You guys, I was so stupidly naive and "hopeful” when it came to my 2018 New Years resolutions. I thought I could waltz into 2018 and forget about everything that had happened 3-4 months before that. Y’all, what a big LOL and “jokes on you” moment for me. I legitimately thought that I could just “move on” from 2017 and be on with that. I may have not admitted this when my world came tumbling down head first — I’m very much glad it did. I was able to set my ego aside and ask for help; I found healthy ways to heal, I set out (first time ever) boundaries, and I allowed certain walls to come down. But if I’m being totally honest… I still very much have certain walls up but I no longer live in this world where my arms are fully extended out — constantly pushing people out. Look, I’m a work in progress — but I’m not alone in that, right?

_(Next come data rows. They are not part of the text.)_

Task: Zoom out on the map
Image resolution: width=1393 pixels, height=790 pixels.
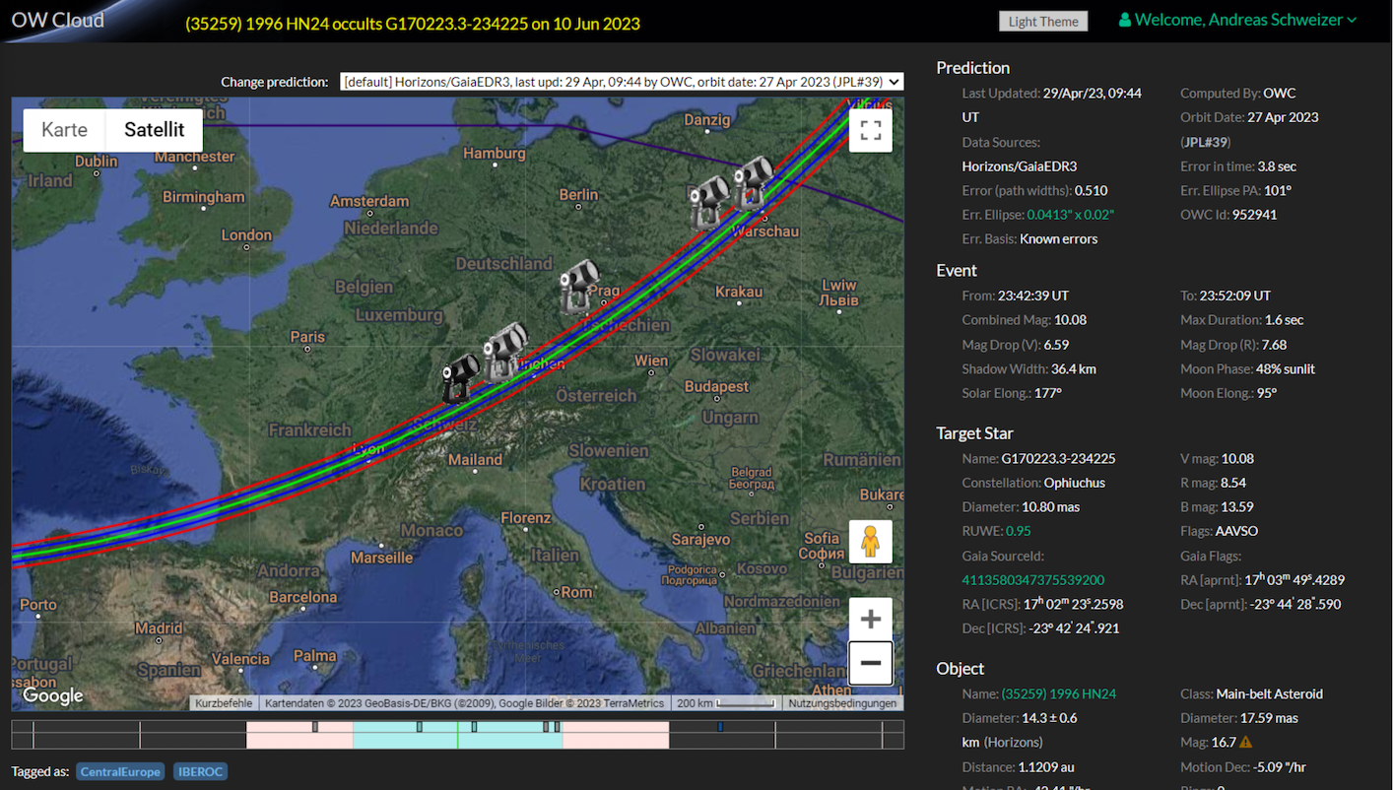Action: pos(870,663)
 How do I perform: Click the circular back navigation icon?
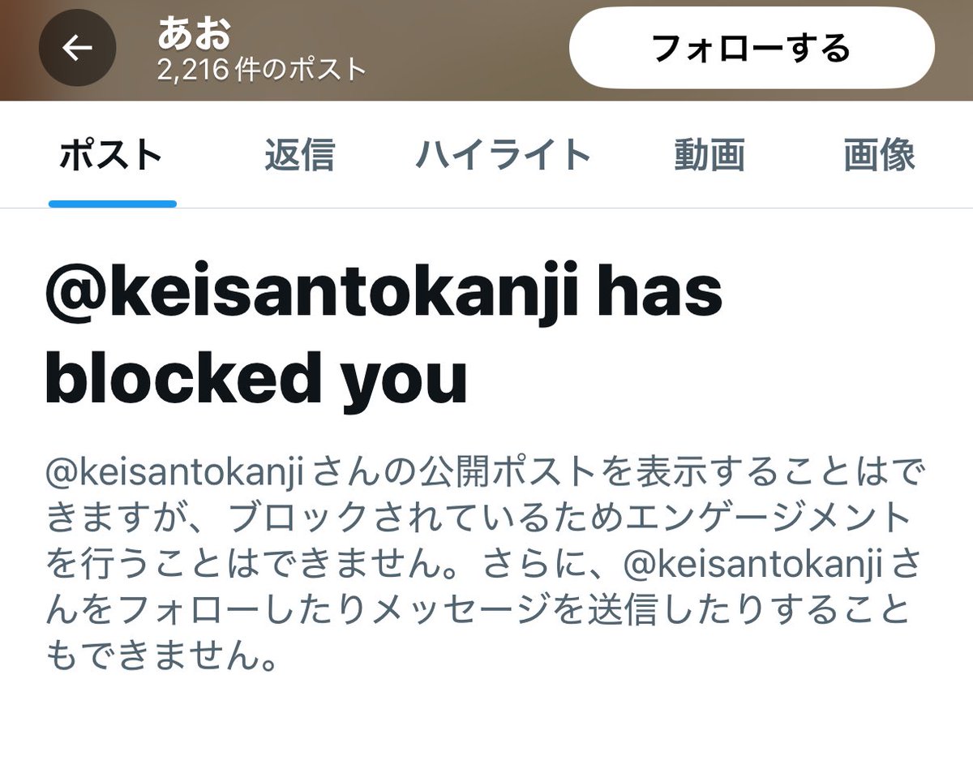tap(77, 47)
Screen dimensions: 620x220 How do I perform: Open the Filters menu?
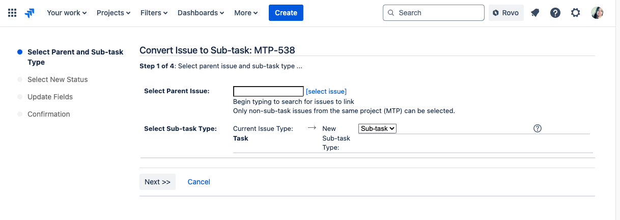(x=154, y=13)
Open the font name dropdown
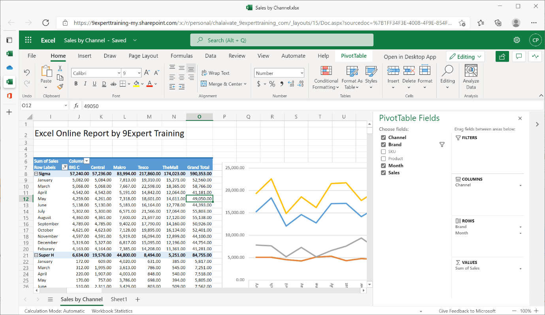The image size is (545, 315). (x=119, y=73)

“Hurt people hurt people” — and, boy is that so true. I always heard that quote but I kind of just brushed it off and / or laughed it off — because even though I knew it was true… it was just easier for me to ignore. But, once I stopped ignoring that quote the more I realized how relevant those four words to my life and current situation. You see…I was so engulfed in my own pain, my own lack of boundaries, my own (not wanting to admit this at the time) not wanting to rock the boat or upset anyone, my own wanting to please people that I didn’t see (or maybe didn’t want to) the pain that I was in.
We all make mistakes, but we also make decisions. I made mistakes, but I also made decisions — and those decisions that I made not only hurt me along the way, but they also caused pain to others (and some of those people I really cared about).
You see, when I finally decided to sit with my decisions and mistakes and lies and pain — I drowned. I was no longer just keeping my head above water or “almost” drowning — I drowned. Having to accept such a dark side was… hard. Finding ways to forgive was (and still is) really challenging.
How do you forgive yourself for the actions that caused others pain? How do you forgive yourself for the words that caused others pain? How do you forgive yourself for sharing information that was given to you in safe place? How? How do you forgive yourself for the pain you caused yourself?
How do you forgive yourself?
It took time — in fact, it took several months, and it is still something I am still working on. Even though I am far from where I once was… I’m still healing, I’m still learning how to forgive, I’m still growing. I still beat myself up over words, gossip, and lies — but, I know I need to forgive myself and not allow that root to destroy me.
Growth. Healing. Forgiveness.
Those three words were my power words for 2018, and I am so glad that I was able to experience all the things I needed to experience. This time last year I was a complete wreck and I was literally holding on by a hope and prayer. This time last year I really hated myself. This time last year I was heartbroken by a word that someone chose to describe me with. This time last year sucked. But, I’m glad I finally allowed myself to feel and sift and sit in my truth.
I’m really freaking glad that I did.
Being uncomfortable sucks (duh) — but that is the only way you’re able to grow from your mistakes and / or decisions. So even though there were so many times I wanted to give up or throw in the towel — I’m glad I had the courage and strength to pick myself up from the ground. I’m thankful for my husband who fought for me when I needed someone to fight for me. I’m thankful for my boys who knew I needed extra loving. I’m thankful for my new and old friends who never gave up on me and loved me even through my ugly side.
I don’t know what 2019 has in store for me and it may or may not be the greatest year but I’m going to continue to grow, heal, forgive, and shine. I’m going to continue to learn, laugh, love, and dance every chance I get. I have a lot of really exciting projects and things to look forward to in 2019.
So, peace out 2018 — you had so many moments of truth and love and I’m forever grateful for you but I'm not one bit sad to see you go.